In the rows below, find every one that contains the word "Windows" and copy each of those rows in full. Only matches with the same capitalization count.

__Rows for locating text and elements__.

<<<<

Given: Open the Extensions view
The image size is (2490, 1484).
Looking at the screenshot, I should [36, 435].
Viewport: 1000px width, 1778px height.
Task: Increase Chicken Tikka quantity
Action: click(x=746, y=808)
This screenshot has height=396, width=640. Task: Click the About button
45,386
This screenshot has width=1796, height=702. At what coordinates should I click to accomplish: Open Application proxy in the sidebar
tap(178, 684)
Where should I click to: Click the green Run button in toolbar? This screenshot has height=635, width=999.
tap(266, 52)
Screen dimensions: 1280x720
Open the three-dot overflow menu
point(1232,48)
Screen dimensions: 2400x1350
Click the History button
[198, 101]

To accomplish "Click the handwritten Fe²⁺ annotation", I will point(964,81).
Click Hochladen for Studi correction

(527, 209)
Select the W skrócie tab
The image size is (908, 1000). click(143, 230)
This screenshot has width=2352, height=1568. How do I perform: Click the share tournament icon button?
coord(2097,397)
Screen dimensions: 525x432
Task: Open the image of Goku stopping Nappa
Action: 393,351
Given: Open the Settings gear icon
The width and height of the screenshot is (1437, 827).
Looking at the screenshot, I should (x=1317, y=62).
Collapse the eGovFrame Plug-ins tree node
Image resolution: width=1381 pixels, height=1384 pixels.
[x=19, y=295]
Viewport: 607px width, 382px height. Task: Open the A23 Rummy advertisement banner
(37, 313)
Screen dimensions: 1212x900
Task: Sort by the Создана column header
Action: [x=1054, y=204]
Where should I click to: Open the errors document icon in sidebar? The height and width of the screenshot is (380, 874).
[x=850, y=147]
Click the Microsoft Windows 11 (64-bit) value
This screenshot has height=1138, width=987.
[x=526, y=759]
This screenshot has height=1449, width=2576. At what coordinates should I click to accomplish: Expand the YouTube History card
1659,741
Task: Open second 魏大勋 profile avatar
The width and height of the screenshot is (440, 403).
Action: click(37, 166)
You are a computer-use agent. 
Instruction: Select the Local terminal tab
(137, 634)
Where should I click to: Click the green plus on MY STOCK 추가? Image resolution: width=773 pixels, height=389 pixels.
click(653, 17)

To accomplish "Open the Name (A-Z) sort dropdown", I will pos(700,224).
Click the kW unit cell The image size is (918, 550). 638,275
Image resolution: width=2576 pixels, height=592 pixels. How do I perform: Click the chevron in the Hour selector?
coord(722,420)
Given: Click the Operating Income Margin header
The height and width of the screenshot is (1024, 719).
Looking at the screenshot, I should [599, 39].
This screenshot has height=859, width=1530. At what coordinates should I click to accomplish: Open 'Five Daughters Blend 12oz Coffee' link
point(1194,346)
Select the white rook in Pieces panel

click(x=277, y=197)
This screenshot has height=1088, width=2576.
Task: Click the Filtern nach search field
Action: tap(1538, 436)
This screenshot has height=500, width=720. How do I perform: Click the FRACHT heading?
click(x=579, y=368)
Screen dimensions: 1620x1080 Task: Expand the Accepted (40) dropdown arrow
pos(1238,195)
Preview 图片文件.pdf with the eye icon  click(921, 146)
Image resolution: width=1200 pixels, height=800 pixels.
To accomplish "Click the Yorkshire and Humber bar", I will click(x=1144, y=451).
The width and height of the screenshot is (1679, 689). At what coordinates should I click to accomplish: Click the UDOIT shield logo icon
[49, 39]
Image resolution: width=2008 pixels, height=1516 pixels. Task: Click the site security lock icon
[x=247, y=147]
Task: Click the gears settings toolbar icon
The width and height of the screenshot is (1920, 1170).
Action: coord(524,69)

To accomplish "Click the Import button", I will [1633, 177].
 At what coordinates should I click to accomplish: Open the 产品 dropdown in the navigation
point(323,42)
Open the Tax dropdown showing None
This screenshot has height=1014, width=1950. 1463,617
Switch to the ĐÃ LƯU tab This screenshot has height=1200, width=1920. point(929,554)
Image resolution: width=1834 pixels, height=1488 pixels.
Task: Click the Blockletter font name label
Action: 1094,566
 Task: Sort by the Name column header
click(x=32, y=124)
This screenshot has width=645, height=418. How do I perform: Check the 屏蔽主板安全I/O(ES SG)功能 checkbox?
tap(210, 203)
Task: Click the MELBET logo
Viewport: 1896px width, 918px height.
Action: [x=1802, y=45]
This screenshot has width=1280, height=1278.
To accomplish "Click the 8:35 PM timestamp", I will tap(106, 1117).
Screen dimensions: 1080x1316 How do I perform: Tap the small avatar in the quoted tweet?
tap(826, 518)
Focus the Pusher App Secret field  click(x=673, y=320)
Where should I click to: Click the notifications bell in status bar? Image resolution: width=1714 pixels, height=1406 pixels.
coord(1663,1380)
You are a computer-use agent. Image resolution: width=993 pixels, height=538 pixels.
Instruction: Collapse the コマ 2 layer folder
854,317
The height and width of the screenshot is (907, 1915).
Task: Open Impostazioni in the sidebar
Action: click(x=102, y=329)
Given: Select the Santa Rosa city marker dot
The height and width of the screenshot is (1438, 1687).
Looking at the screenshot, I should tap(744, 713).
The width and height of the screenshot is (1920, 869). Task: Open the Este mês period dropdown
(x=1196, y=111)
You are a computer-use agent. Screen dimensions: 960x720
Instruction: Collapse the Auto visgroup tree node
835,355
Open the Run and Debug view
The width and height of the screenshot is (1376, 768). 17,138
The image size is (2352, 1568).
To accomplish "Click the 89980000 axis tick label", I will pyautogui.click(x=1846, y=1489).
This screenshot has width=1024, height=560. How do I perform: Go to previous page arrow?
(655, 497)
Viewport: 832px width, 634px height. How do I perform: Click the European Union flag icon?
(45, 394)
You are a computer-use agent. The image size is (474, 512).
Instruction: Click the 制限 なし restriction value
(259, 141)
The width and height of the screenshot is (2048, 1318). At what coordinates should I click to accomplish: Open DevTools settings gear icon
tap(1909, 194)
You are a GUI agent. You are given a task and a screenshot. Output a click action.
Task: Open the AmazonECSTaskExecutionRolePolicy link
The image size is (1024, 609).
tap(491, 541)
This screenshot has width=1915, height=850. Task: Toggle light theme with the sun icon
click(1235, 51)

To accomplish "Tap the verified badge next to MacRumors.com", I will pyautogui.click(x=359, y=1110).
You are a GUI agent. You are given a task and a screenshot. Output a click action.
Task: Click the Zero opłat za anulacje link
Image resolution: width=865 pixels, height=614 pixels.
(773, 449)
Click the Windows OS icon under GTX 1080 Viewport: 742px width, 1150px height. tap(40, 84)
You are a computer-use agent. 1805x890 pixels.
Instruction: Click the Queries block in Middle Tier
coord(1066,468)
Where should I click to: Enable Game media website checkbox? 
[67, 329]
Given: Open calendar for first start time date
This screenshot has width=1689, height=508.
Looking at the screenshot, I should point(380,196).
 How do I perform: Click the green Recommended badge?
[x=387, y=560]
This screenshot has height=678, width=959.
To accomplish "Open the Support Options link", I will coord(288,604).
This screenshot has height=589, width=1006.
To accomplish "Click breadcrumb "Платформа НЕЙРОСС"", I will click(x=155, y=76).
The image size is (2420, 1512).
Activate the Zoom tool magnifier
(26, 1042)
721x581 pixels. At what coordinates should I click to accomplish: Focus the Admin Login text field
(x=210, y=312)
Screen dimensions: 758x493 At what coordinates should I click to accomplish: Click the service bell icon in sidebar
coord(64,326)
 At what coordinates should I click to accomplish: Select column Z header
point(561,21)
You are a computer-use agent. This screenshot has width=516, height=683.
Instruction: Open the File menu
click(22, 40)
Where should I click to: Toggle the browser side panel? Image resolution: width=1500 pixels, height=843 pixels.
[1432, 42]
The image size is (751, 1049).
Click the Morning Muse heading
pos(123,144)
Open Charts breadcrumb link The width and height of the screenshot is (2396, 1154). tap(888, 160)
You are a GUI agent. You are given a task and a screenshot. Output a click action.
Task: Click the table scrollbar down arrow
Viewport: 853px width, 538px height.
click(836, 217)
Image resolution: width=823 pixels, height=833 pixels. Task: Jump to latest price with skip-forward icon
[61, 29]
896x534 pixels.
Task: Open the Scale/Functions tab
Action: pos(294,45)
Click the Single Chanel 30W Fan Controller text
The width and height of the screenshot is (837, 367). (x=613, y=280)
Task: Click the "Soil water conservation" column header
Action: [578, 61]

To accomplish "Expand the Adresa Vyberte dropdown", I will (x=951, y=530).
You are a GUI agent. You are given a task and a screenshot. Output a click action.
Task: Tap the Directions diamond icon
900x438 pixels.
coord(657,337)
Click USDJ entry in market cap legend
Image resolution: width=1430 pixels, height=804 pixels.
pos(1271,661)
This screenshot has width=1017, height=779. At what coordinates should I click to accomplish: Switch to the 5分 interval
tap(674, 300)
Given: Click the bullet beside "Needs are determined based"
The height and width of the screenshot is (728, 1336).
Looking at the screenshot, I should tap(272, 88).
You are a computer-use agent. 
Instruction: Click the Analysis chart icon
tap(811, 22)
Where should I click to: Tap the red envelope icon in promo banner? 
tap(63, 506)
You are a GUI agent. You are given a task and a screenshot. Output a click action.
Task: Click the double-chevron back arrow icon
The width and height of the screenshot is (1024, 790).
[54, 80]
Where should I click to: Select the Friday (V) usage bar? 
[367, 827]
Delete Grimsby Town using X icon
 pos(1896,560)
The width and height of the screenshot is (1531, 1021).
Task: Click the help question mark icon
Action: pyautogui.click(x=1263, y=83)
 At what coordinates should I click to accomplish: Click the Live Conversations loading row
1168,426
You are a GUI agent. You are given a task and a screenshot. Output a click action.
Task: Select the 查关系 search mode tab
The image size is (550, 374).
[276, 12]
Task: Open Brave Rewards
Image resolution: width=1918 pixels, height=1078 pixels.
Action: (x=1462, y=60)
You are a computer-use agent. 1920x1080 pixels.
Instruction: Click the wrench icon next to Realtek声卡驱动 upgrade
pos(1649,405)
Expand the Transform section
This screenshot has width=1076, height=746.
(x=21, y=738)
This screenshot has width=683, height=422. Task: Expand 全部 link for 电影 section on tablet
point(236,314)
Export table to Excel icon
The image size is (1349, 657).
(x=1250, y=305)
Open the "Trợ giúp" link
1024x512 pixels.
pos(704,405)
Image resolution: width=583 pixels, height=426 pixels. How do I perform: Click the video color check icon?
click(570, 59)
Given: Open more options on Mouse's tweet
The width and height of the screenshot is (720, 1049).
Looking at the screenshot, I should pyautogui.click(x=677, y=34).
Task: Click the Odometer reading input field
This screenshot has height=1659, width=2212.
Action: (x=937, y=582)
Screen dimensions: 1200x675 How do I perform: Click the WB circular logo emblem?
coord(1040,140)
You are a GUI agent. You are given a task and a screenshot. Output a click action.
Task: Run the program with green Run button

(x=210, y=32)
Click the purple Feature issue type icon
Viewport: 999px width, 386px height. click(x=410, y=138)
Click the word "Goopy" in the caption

>>>>

__TASK SOLUTION__.
Click the Microsoft Windows 11 (64-bit) value
Click the Windows OS icon under GTX 1080 Viewport: 742px width, 1150px height. tap(40, 84)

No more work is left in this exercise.